— start of PAGE EXTRACT —
Analysis of Git and Mercurial¶
Note: this analysis was done in summer 2008, when we first began scoping work for DVCS support in Google Code.
This document summarizes the initial research for adding distributed version control as an option for Google Code. Based on popularity, two distributed version control systems were considered: Git and Mercurial. This document describes the features of the two systems, and provides an overview of the work required to integrate them with Google Code.
Distributed Version Control¶
In traditional version control systems, there is a central repository that maintains all history. Clients must interact with this repository to examine file history, look at other branches, or commit changes. Typically, clients have a local copy of the versions of files they are working on, but no local storage of previous versions or alternate branches.
— end of PAGE EXTRACT —
# SET PROBLEM:
Retype the passage of the Git and Mercurial analysis, everything from "Analysis of Git" down to "with Google Code.", without any changes. The material that follows is unrelated to the Git and Mercurial analysis.
— start of SOURCE MATERIAL —
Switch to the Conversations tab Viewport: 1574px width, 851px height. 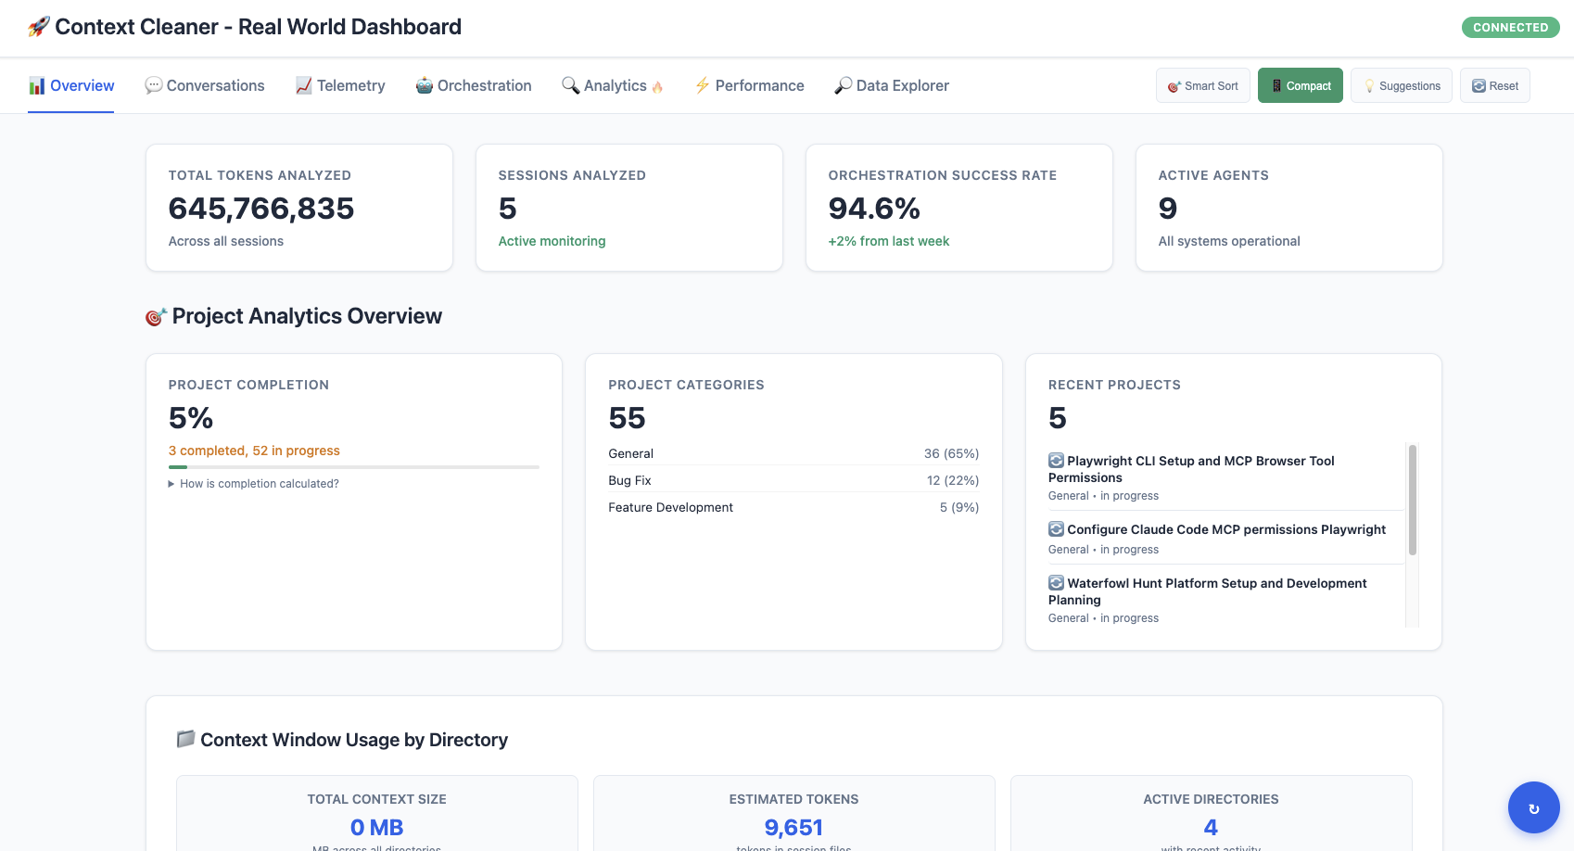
— end of SOURCE MATERIAL —
# EXERCISE ANSWER:
Analysis of Git and Mercurial¶
Note: this analysis was done in summer 2008, when we first began scoping work for DVCS support in Google Code.
This document summarizes the initial research for adding distributed version control as an option for Google Code. Based on popularity, two distributed version control systems were considered: Git and Mercurial. This document describes the features of the two systems, and provides an overview of the work required to integrate them with Google Code.